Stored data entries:
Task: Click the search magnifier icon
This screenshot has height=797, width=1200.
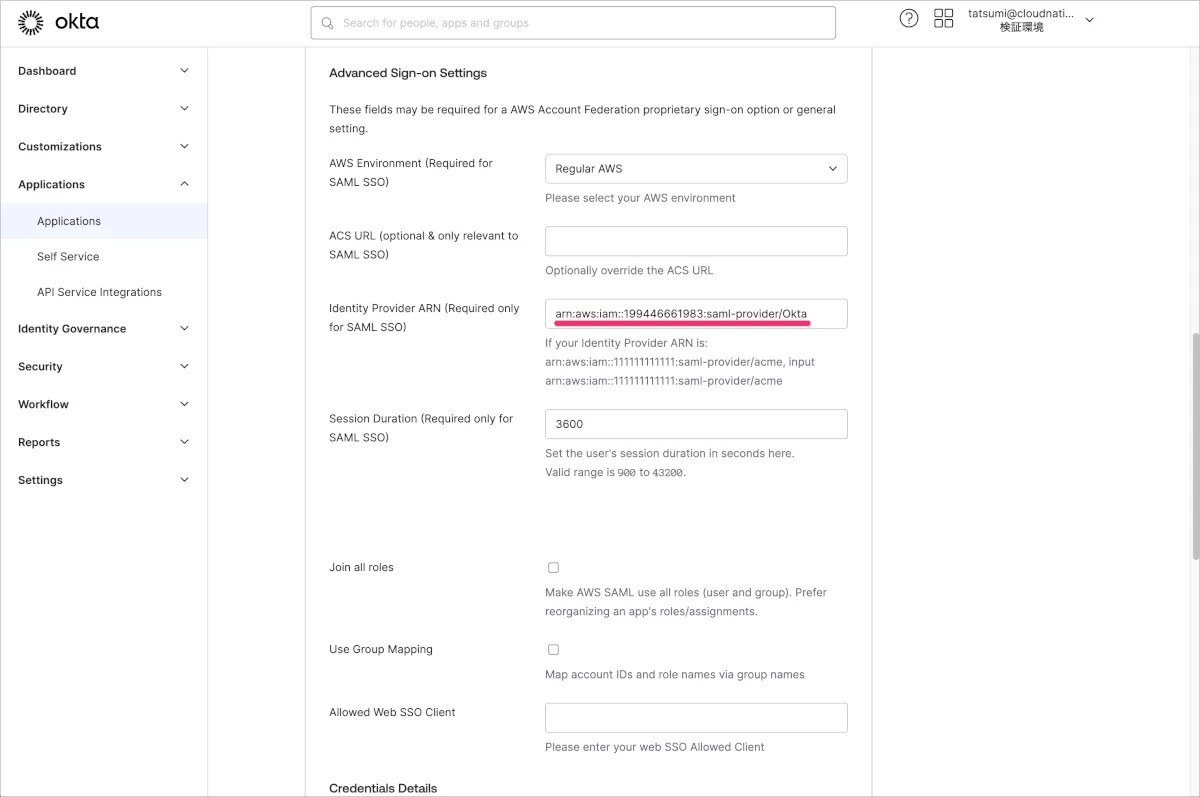Action: click(328, 23)
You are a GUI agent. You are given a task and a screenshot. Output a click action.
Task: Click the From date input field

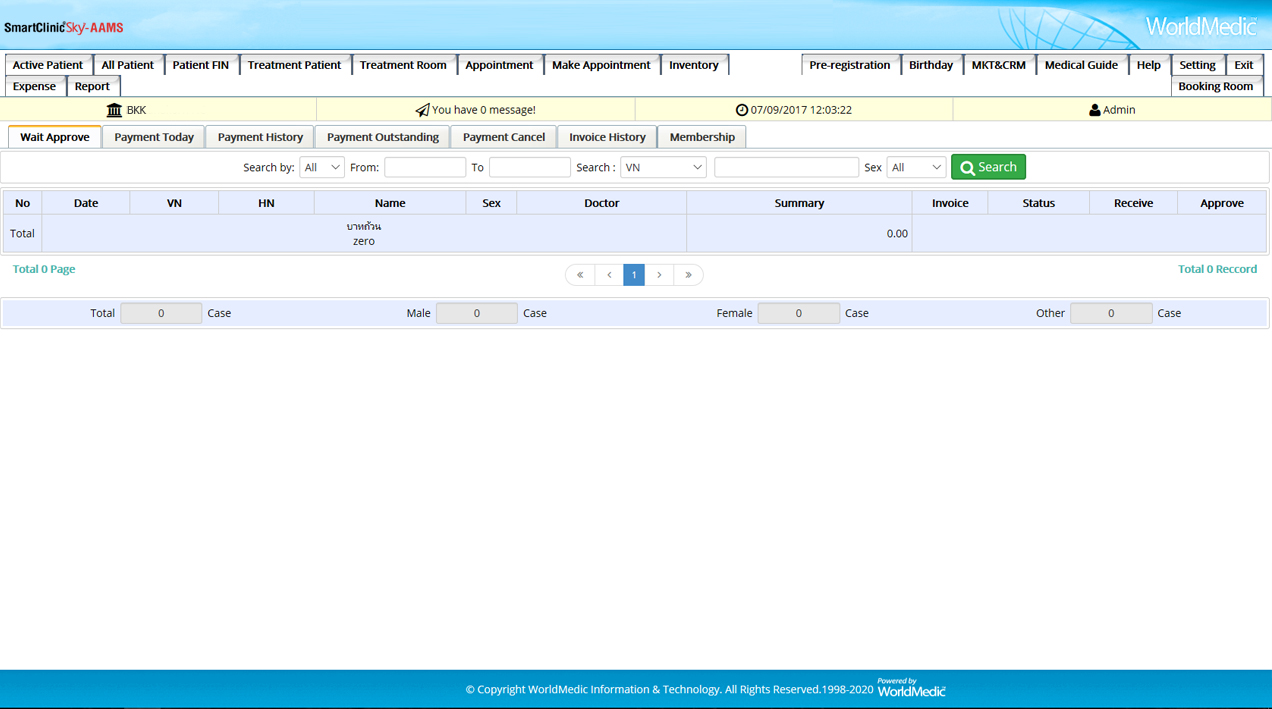click(425, 168)
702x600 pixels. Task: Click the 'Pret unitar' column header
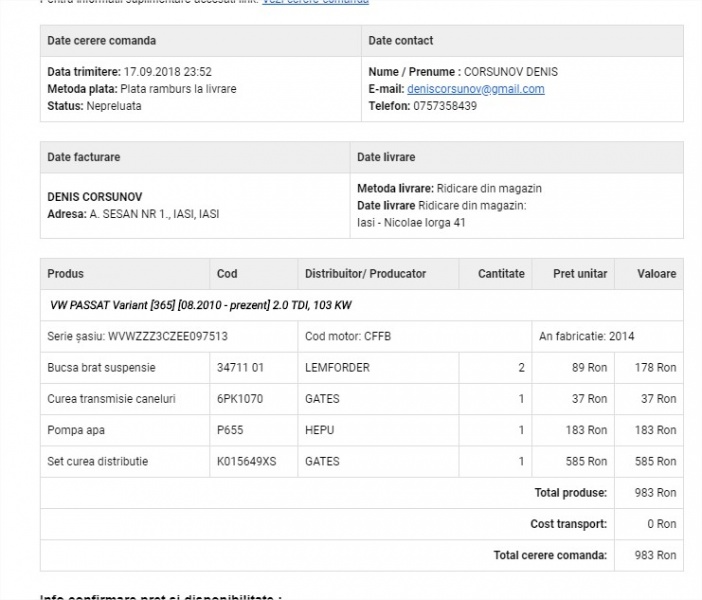(580, 274)
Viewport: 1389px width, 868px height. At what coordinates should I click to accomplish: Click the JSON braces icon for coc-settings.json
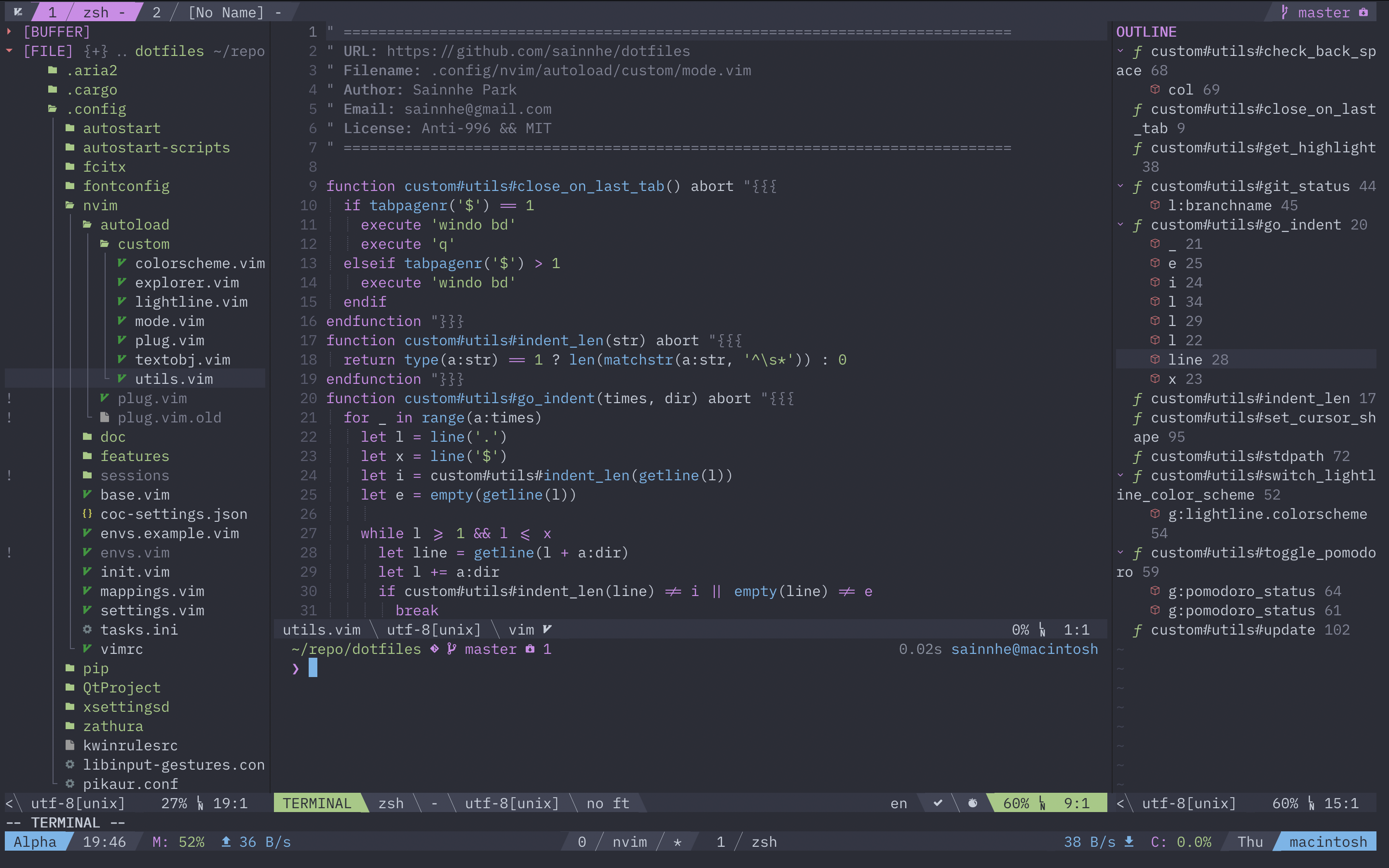[87, 513]
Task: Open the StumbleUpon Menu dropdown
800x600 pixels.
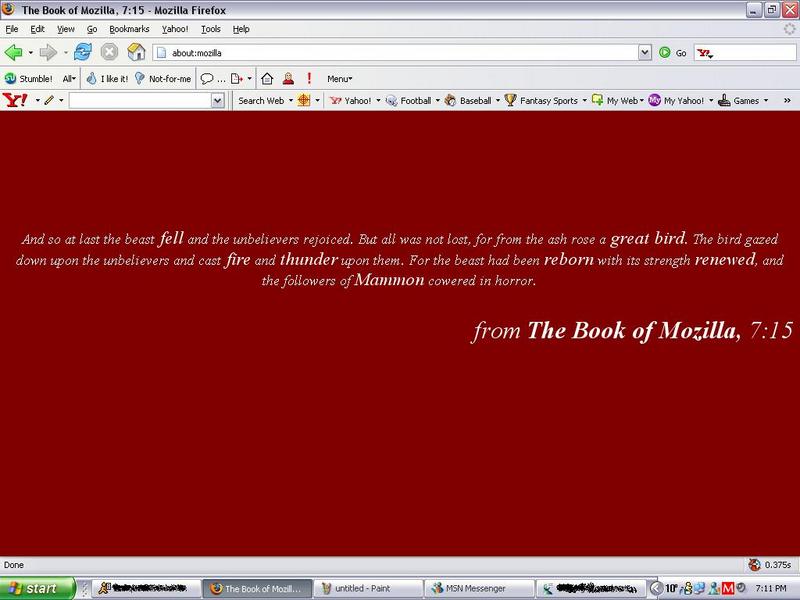Action: coord(339,78)
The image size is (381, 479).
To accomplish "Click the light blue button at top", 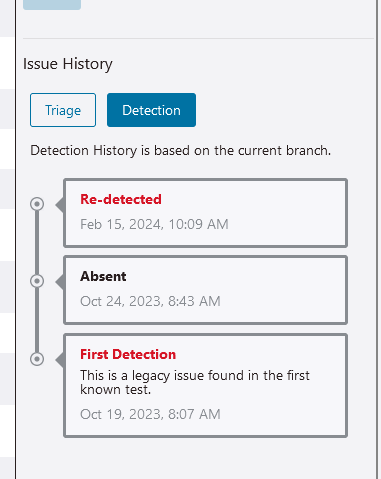I will point(52,5).
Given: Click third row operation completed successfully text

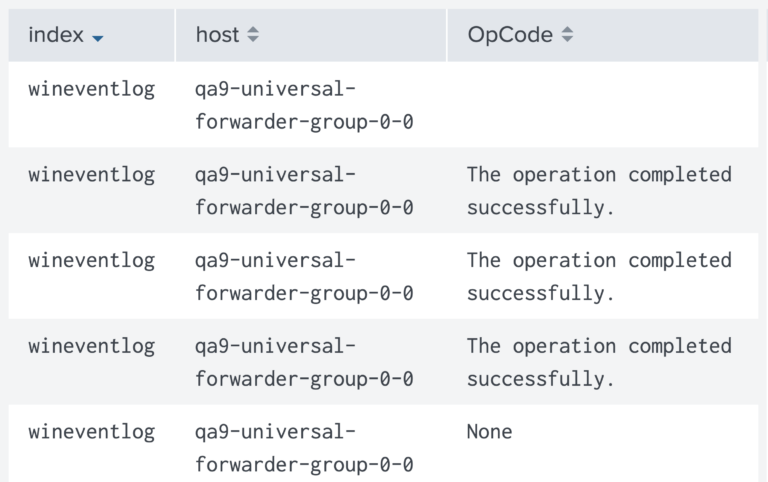Looking at the screenshot, I should point(599,277).
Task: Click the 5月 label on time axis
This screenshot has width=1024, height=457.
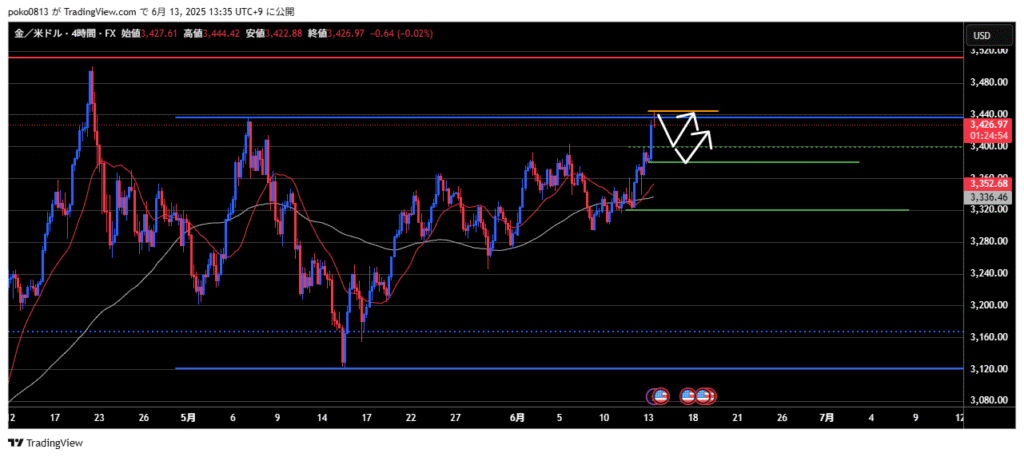Action: pyautogui.click(x=188, y=417)
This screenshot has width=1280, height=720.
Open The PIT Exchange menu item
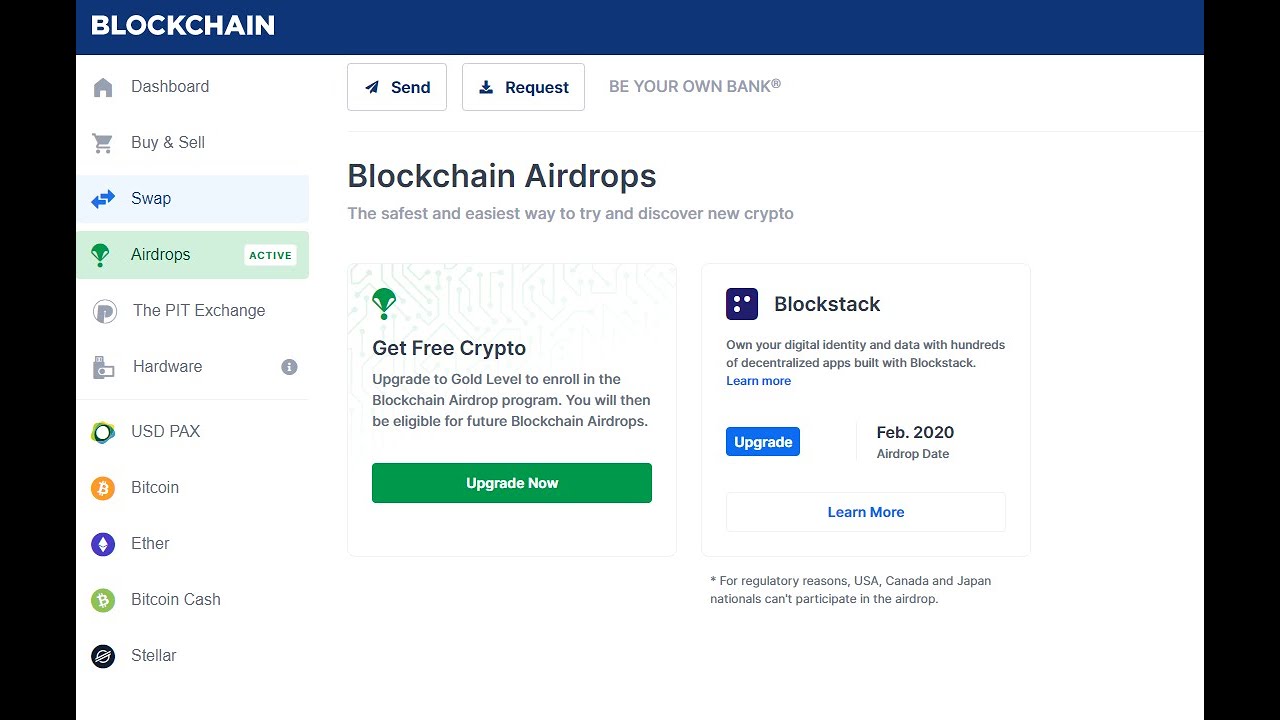point(199,311)
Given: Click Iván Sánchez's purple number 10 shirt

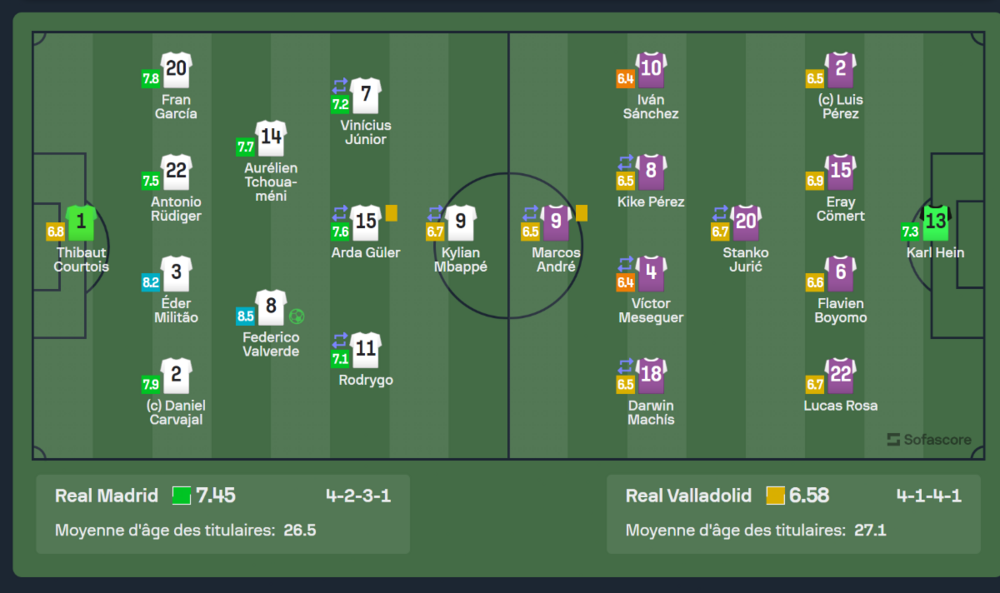Looking at the screenshot, I should click(651, 69).
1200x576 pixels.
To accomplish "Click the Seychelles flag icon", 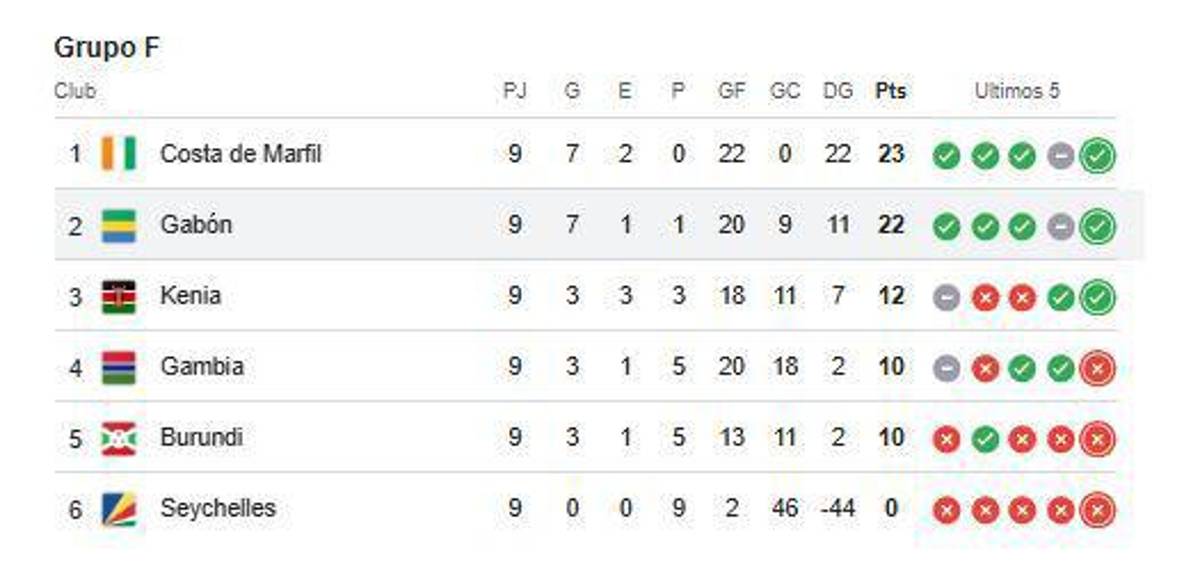I will point(119,509).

▶ _Stated exercise_:
Gather each line above that contains the string "pixels".

▶ _Solution for this exercise_:
702x600 pixels. Task: Click the 'Pret unitar' column header
800x600 pixels.
1200x576 pixels.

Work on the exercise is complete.